Euclidean distance compression via deep random features

Brett Leroux, Luis Rademacher

Abstract

Motivated by the problem of compressing point sets into as few bits as possible while maintaining information about approximate distances between points, we construct random nonlinear maps $\varphi_\ell$ that compress point sets in the following way. For a point set $S$ , the map $\varphi_\ell:\mathbb{R}^d \to N^{-1/2}\{-1,1\}^N$ has the property that storing $\varphi_\ell(S)$ (a sketch of $S$ ) allows one to report pairwise squared distances between points in $S$ up to some multiplicative $(1\pm \epsilon)$ error with high probability as long as the minimum distance is not too small compared to $\epsilon$ . The maps $\varphi_\ell$ are the $\ell$ -fold composition of a certain type of random feature mapping.
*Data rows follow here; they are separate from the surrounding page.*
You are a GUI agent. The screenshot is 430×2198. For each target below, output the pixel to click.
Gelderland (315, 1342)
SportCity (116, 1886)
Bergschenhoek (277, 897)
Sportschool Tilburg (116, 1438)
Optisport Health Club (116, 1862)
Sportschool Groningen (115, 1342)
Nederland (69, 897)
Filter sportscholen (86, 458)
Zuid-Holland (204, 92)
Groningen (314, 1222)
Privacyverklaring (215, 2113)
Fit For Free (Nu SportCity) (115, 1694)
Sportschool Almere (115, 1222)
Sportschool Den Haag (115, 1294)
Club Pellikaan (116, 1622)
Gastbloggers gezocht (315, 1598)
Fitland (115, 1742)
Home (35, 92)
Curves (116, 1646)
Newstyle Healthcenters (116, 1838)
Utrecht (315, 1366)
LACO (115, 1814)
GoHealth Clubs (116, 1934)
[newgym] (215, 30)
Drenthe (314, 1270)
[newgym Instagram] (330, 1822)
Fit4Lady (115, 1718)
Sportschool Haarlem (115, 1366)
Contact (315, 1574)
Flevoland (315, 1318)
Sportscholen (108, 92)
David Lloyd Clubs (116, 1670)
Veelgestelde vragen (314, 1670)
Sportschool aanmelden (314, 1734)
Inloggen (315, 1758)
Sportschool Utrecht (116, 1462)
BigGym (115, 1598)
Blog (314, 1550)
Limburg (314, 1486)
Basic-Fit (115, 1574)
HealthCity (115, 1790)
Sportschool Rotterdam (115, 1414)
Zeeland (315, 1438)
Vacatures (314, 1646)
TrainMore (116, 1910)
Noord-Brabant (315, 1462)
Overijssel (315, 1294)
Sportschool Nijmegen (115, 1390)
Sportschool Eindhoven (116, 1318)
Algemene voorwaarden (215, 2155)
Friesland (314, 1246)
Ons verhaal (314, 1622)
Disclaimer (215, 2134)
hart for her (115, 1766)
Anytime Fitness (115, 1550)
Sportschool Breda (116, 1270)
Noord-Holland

Moreover, we determine how large $N$ needs to be as a function of $\epsilon$ and other parameters of the point set. Compared to existing techniques, our maps offer several advantages. The standard method for compressing point sets by random mappings relies on the Johnson-Lindenstrauss lemma which implies that if a set of $n$ points is mapped by a Gaussian random matrix to $\mathbb{R}^k$ with $k =\Theta(\epsilon^{-2}\log n)$ , then pairwise distances between points are preserved up to a multiplicative $(1\pm \epsilon)$ error with high probability. The main advantage of our maps $\varphi_\ell$ over random linear maps is that ours map point sets directly into the discrete cube $N^{-1/2}\{-1,1\}^N$ and so there is no additional step needed to convert the sketch to bits. For some range of parameters, our maps $\varphi_\ell$ produce sketches which require fewer bits of storage space.